Aku mengerti, aku hanya bisa melakukan langkah-langkah kecil untuk memperjuangkanmu. Aku hanyalah usapan halus diubun-ubun kepalamu, diantara megahnya pelukan kekasihmu. Dan segala kecupmu yang mendarat diwajahku tidak berarti apapun, selain kebetulan dan dukungan suasana.
Ada dunia dalam dirimu yang sangat ingin kusinggahi. Tapi aku sadar diri, kubiarkan mataku hanya mengintip setengah dalam dirimu, dan aku hanya memahami sebisaku, karena yang kutakutkan hanya satu, -aku mencintaimu terlalu dalam.

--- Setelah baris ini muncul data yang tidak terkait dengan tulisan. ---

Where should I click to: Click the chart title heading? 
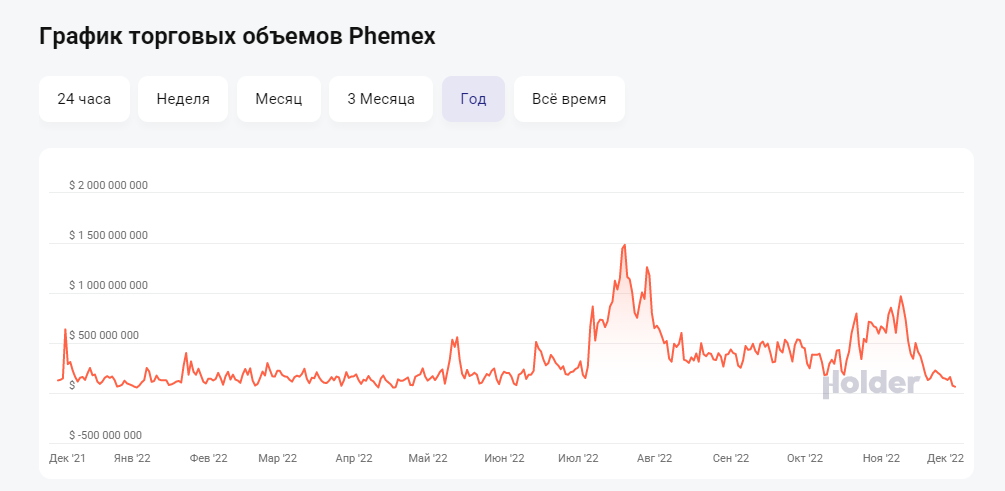[238, 36]
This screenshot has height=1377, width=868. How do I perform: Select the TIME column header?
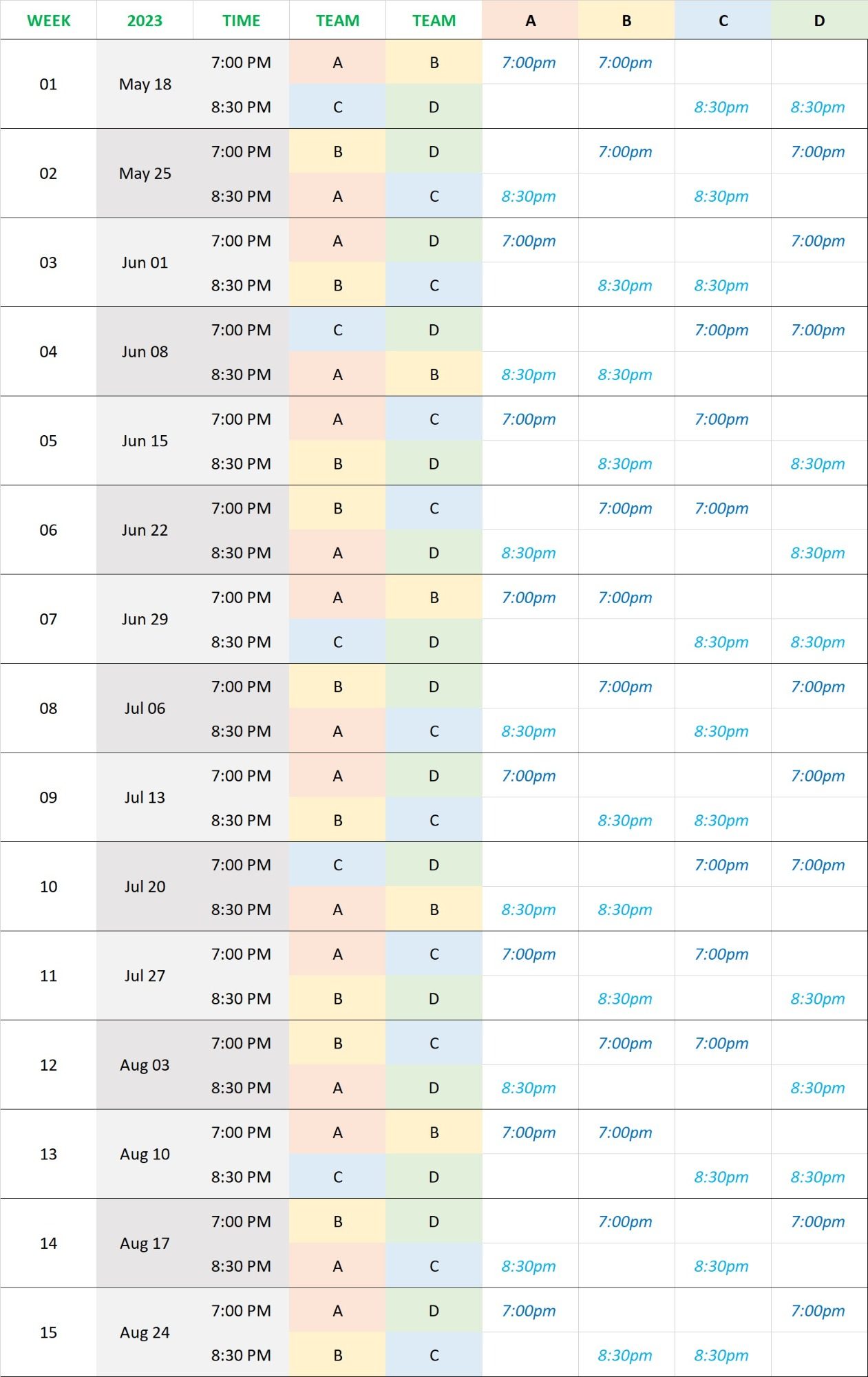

Namun kau tak mau dengar penjelasanku, kau genggam erat tanganku mengajakku masuk kedalam duniamu, sedangkan aku terlalu tak berdaya untuk berkata tidak. Kemudian kau peluk aku erat sekali, seakan tak ingin kehilangan, seperti tidak ingin aku pulang.
Semua terus berlanjut, bahkan aku tak mengerti maksud ajakanmu yang menyebabkan pertemuan kita jadi begitu rutin. Aku tidak mengerti mengapa saat itu aku merasa benar-benar dicintai, sekaligus merasa bersalah karena kamu sudah ada yang memiliki.
Aku juga tak mengerti, setiap kali kamu berbicara ditelingaku, setiap kali pandang kita bertemu, setiap kali kulit kita beradu, setiap kali kurasakan hangatnya nafasmu yang berhembus didekat tengkuk leherku, -aku cuma ingin kamu milikku satu.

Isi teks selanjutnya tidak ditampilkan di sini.